Research project Injection moulding machines to be optimised with AI-based tools
With the 'Darwin' project, the Fraunhofer Spinn-off Plus 10 and SKZ want to develop new AI solutions for injection moulding and put them through practical tests. The models will be tested on different machines in order to design a manufacturer-independent solution.
The joint research project of the Fraunhofer spin-off Plus 10 and the SKZ (Süddeutsches Kunststoffzentrum, South German Plastics Centre) aims to develop optimised process parameters for injection moulding machines with the help of AI and machine learning. The parameters are based on the subsequent machine cycle and take into account, for example, the raw material characteristics or environmental conditions. This should make it possible to manufacture without rejects. According to the project team, the behavioural models should be transferable to machines of similar size and technology, regardless of the manufacturer.
Machines learn from each other
Within the framework of the project, detailed behavioural models of injection moulding machines are acquired on the basis of high-frequency machine data. Due to the transferability of pre-trained machine learning models, individual machines can learn from each other. This means that behavioural models of a specific machine do not have to be completely relearned each time, but are only adapted to the machine and the currently running product in a small adaptation phase. As a result, the models will then suggest optimised process parameters for the next cycle.
Demag injection moulding machine trials
The practical relevance of the project is demonstrated by the current test series. The algorithms were recently trained on the Sumitomo (SHI) machines from Demag. These have a control system that enables high-frequency and near-real-time communication in the millisecond range.

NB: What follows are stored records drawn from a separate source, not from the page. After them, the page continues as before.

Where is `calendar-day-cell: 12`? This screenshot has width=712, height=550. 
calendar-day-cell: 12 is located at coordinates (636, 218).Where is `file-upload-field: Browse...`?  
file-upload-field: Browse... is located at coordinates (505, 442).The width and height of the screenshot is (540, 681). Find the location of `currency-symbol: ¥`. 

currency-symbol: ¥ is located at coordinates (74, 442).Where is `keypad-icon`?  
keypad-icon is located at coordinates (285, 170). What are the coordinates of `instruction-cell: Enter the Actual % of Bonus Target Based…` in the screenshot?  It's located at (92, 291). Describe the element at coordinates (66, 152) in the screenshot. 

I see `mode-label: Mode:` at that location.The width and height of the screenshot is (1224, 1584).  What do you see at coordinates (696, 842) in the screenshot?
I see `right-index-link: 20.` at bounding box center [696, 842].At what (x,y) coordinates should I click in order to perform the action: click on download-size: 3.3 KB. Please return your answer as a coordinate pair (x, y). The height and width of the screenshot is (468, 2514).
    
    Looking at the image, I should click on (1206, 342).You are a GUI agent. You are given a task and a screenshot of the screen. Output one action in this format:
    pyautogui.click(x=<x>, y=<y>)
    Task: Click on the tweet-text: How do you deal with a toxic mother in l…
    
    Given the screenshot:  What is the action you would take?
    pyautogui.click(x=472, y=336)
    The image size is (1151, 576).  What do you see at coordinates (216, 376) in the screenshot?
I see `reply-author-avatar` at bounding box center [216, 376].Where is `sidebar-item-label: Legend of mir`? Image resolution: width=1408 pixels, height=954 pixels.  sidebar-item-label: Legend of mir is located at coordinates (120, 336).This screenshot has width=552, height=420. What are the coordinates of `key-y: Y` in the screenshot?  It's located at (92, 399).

This type of communication makes the machines practically 'AI-ready'.
Optimised processes are important for sustainable plastics processing
The solutions devised in the project should make it possible to process even sensitive or heterogeneous materials, for example thermoplastic post-consumer recyclates or rapidly cross-linking elastomers, in a process-stable manner, promoting a functioning circular economy in the plastics industry.
The publication of the final results is planned for the end of 2022.